The role of market development in determining the strength of the relationship between CSR and CFP, as mediated by shared reputational value, certainly has implications for managers when considering whether to engage in CSR initiatives. Wang et al. (2016) find in their recent meta-analysis that CSR (overall) does, in fact, lead to higher corporate financial performance, at least in developed economies; this finding perhaps indicates that as emerging economies become more developed institutionally and economically, CSR will hold similar importance. Thus, emerging economies are not only a critical area for future research in international business (Cuervo-Cazurra and Ramamurti, 2014; Martinez and Kalliny, 2012; Rottig, 2016; Vassolo et al., 2011), but also particularly important for comparative research in the creation and use of firm and country reputation owing to the existence of institutional voids (Khanna and Palepu, 1997) and distance (Kostova and Zaheer, 1999) in relation to developed economies. Given recent findings that CSR (overall) enhances CFP more in developed economies than emerging ones, it may be an indication that the mediating role of reputational value is more prominent in developed economies than emerging ones. Stated another way, the positive relationship between CSR initiatives and reputational value is stronger in developed markets than emerging ones where stakeholder support resulting from CSR is more likely, which is why the CSR–CFP relationship is stronger there.

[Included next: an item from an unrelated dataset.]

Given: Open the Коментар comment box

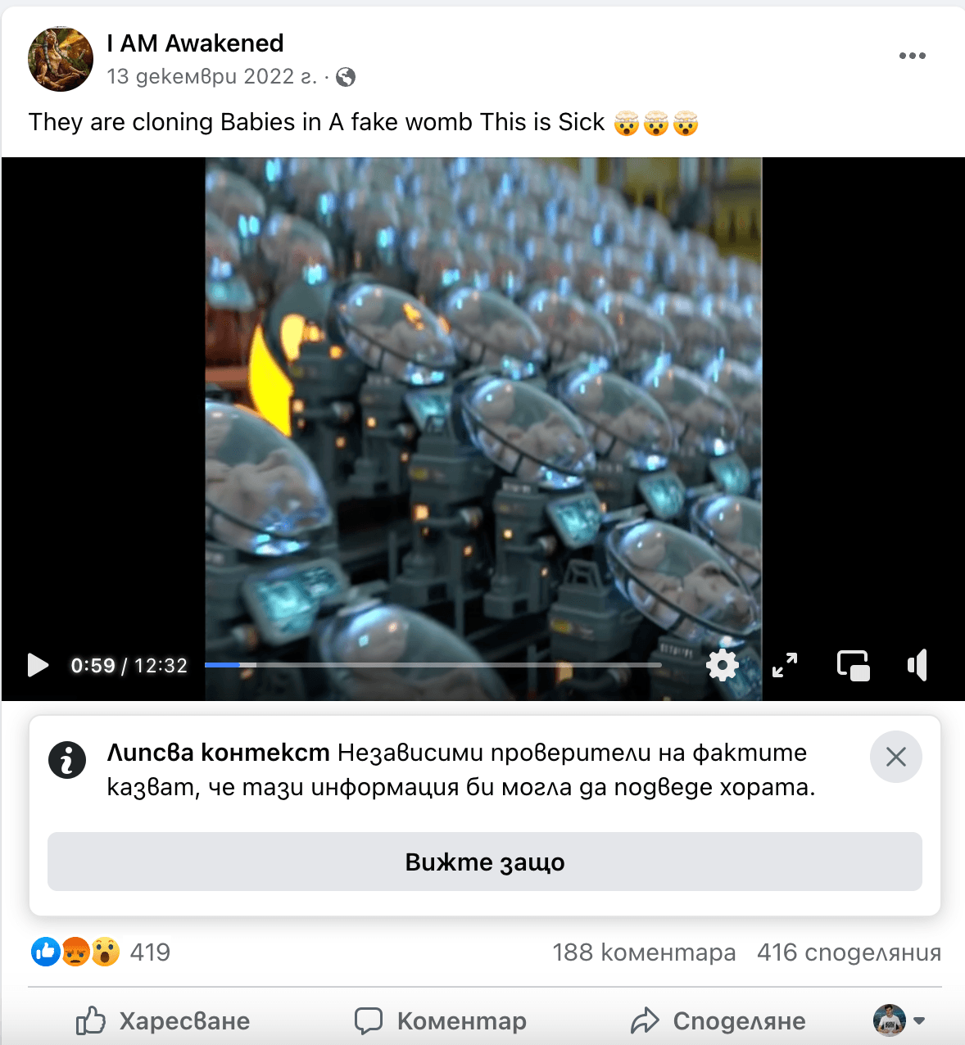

Consistent with research demonstrating the effect of cross-national institutional differences on CSR responsiveness (Marano et al., 2017), Deephouse et al. (2016) find that differences in institutional development and national culture also impact corporate reputation. Naturally, as institutional development, culture and other regional and country-level factors may influence both CSR initiatives and firm reputation, country reputation is likely related to these factors as well. However, little work has been done correlating the reputation of the country of origin with firm reputation and understanding the causal relationship between the two (Newburry, 2012). While both practitioners and academics recognize the importance of firm and, to a lesser extent, country-level reputation, their respective value is also contextualized. Having a solid reputation has been linked to greater financial performance for firms (Bergh et al., 2010; Deephouse, 2000) as it sends market signals to relevant stakeholder groups about their legitimacy within the community. In addition to attracting more consumers (Park et al., 2014), a favorable reputation is linked to increases in the quality of the applicant pool for jobs (Turban and Cable, 2003; Wang, 2013) and attraction of investors (Raithel and Schwaiger, 2015), all important stakeholder groups for the firm. Naturally, reputation is regarded as a valuable resource for sustained competitive advantage (Barney, 2000; Bergh et al., 2010). However, its value can vary a great deal in relation to the stakeholders in each country (Soleimani et al., 2014). It is clear from previous research that the context matters a great deal and that the institutional and economic differences, among others, will influence the stakeholders’ leverage and perceptions of value afforded by reputation.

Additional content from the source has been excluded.